Stored items
________________________________________

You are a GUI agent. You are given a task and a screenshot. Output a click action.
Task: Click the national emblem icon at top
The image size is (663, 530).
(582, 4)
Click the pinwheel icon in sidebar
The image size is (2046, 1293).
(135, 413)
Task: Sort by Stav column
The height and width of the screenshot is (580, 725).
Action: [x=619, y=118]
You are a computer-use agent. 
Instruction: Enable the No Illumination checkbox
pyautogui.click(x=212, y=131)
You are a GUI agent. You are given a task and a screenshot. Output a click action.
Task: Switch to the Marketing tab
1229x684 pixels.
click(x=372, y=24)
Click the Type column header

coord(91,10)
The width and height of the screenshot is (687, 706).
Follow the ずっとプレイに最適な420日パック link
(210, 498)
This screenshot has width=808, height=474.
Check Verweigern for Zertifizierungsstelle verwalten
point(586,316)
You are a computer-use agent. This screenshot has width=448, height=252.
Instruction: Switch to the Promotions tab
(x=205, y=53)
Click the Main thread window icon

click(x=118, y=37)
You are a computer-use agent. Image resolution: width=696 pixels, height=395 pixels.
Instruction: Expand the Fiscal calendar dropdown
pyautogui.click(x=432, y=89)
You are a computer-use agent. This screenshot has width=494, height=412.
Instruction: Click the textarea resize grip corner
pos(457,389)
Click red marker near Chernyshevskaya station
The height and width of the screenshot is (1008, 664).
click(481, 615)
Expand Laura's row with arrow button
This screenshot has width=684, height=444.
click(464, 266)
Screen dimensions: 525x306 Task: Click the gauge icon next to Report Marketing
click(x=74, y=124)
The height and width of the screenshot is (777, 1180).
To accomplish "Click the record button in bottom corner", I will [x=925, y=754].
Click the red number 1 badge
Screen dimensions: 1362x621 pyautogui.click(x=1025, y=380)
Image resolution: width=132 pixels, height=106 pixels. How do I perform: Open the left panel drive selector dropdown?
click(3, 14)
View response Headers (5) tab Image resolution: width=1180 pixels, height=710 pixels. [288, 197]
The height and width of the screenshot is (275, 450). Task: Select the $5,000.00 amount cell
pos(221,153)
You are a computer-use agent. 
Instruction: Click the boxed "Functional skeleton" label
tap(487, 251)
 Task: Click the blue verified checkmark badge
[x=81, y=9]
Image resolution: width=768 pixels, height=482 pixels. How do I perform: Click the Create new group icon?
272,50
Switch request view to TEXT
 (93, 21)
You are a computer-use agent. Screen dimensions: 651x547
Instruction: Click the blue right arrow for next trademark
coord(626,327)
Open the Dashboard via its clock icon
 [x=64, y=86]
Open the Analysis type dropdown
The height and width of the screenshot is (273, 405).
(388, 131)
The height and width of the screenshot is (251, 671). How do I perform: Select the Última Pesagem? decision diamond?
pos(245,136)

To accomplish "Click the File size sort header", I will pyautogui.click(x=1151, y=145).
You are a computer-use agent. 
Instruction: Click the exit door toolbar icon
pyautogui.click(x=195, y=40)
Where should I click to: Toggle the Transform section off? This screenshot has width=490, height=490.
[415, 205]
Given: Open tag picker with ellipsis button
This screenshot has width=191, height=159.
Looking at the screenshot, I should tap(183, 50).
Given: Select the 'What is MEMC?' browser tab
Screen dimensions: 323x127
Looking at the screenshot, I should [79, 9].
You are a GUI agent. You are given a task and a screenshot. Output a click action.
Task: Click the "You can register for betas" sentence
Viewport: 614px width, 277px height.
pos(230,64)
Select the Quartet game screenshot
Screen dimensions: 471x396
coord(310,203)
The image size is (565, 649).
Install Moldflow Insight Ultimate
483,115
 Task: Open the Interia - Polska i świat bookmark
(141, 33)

________________________________________

Task >> Take each record above and return it verbatim.

Solution for this exercise >>
You are a GUI agent. You are given a task and a screenshot. Output a click action.
Task: Click the national emblem icon at top
The image size is (663, 530).
(582, 4)
Click the pinwheel icon in sidebar
The image size is (2046, 1293).
(135, 413)
Task: Sort by Stav column
The height and width of the screenshot is (580, 725).
Action: [x=619, y=118]
You are a computer-use agent. 
Instruction: Enable the No Illumination checkbox
pyautogui.click(x=212, y=131)
You are a GUI agent. You are given a task and a screenshot. Output a click action.
Task: Switch to the Marketing tab
1229x684 pixels.
click(x=372, y=24)
Click the Type column header

coord(91,10)
The width and height of the screenshot is (687, 706).
Follow the ずっとプレイに最適な420日パック link
(210, 498)
This screenshot has width=808, height=474.
Check Verweigern for Zertifizierungsstelle verwalten
point(586,316)
You are a computer-use agent. This screenshot has width=448, height=252.
Instruction: Switch to the Promotions tab
(x=205, y=53)
Click the Main thread window icon

click(x=118, y=37)
You are a computer-use agent. Image resolution: width=696 pixels, height=395 pixels.
Instruction: Expand the Fiscal calendar dropdown
pyautogui.click(x=432, y=89)
You are a computer-use agent. This screenshot has width=494, height=412.
Instruction: Click the textarea resize grip corner
pos(457,389)
Click red marker near Chernyshevskaya station
The height and width of the screenshot is (1008, 664).
click(481, 615)
Expand Laura's row with arrow button
This screenshot has width=684, height=444.
click(464, 266)
Screen dimensions: 525x306 Task: Click the gauge icon next to Report Marketing
click(x=74, y=124)
The height and width of the screenshot is (777, 1180).
To accomplish "Click the record button in bottom corner", I will [x=925, y=754].
Click the red number 1 badge
Screen dimensions: 1362x621 pyautogui.click(x=1025, y=380)
Image resolution: width=132 pixels, height=106 pixels. How do I perform: Open the left panel drive selector dropdown?
click(3, 14)
View response Headers (5) tab Image resolution: width=1180 pixels, height=710 pixels. [288, 197]
The height and width of the screenshot is (275, 450). Task: Select the $5,000.00 amount cell
pos(221,153)
You are a computer-use agent. 
Instruction: Click the boxed "Functional skeleton" label
tap(487, 251)
 Task: Click the blue verified checkmark badge
[x=81, y=9]
Image resolution: width=768 pixels, height=482 pixels. How do I perform: Click the Create new group icon?
272,50
Switch request view to TEXT
 (93, 21)
You are a computer-use agent. Screen dimensions: 651x547
Instruction: Click the blue right arrow for next trademark
coord(626,327)
Open the Dashboard via its clock icon
 [x=64, y=86]
Open the Analysis type dropdown
The height and width of the screenshot is (273, 405).
(388, 131)
The height and width of the screenshot is (251, 671). How do I perform: Select the Última Pesagem? decision diamond?
pos(245,136)

To accomplish "Click the File size sort header", I will pyautogui.click(x=1151, y=145).
You are a computer-use agent. 
Instruction: Click the exit door toolbar icon
pyautogui.click(x=195, y=40)
Where should I click to: Toggle the Transform section off? This screenshot has width=490, height=490.
[415, 205]
Given: Open tag picker with ellipsis button
This screenshot has width=191, height=159.
Looking at the screenshot, I should tap(183, 50).
Given: Select the 'What is MEMC?' browser tab
Screen dimensions: 323x127
Looking at the screenshot, I should [79, 9].
You are a GUI agent. You are given a task and a screenshot. Output a click action.
Task: Click the "You can register for betas" sentence
Viewport: 614px width, 277px height.
pos(230,64)
Select the Quartet game screenshot
Screen dimensions: 471x396
coord(310,203)
The image size is (565, 649).
Install Moldflow Insight Ultimate
483,115
 Task: Open the Interia - Polska i świat bookmark
(141, 33)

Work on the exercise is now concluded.